WHAT YOU HAVE TO DO:
Extract the entries from the line with "Describe the element at coordinates (335, 204)" to the line with "pyautogui.click(x=1068, y=571)", inclusive, and repeat them unchanged.

RECORDS SHOWN:

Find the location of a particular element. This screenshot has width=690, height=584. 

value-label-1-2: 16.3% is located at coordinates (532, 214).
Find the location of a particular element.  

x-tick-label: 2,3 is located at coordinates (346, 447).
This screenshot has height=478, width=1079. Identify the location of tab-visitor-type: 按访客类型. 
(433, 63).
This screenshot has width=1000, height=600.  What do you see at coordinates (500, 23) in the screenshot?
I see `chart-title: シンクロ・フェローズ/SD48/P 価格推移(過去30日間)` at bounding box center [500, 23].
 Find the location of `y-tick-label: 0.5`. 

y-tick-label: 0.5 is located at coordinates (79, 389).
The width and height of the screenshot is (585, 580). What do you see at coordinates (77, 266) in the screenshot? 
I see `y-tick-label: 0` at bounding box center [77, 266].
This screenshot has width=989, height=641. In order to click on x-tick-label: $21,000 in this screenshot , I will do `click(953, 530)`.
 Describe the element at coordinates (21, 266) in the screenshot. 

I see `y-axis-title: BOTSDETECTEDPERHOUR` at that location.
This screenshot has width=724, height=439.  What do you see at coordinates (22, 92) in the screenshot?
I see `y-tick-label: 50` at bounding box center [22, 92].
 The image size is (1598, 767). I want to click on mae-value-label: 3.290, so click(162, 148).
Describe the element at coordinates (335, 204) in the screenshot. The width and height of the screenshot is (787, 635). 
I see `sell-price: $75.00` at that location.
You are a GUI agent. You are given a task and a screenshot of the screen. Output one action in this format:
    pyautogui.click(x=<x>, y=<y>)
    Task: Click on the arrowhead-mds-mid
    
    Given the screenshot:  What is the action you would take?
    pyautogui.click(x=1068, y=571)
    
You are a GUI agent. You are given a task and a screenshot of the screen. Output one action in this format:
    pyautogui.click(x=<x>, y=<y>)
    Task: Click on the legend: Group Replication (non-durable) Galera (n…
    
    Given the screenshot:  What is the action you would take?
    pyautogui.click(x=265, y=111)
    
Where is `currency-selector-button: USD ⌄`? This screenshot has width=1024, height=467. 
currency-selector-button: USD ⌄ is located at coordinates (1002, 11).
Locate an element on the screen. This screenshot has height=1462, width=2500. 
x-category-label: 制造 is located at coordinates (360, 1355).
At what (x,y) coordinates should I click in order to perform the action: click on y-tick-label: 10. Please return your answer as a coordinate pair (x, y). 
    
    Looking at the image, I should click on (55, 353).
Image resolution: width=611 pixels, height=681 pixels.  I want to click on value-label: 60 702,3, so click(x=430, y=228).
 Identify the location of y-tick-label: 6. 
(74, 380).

WRITTEN SOLUTION:
Describe the element at coordinates (335, 204) in the screenshot. The width and height of the screenshot is (787, 635). 
I see `sell-price: $75.00` at that location.
You are a GUI agent. You are given a task and a screenshot of the screen. Output one action in this format:
    pyautogui.click(x=<x>, y=<y>)
    Task: Click on the arrowhead-mds-mid
    
    Given the screenshot:  What is the action you would take?
    pyautogui.click(x=1068, y=571)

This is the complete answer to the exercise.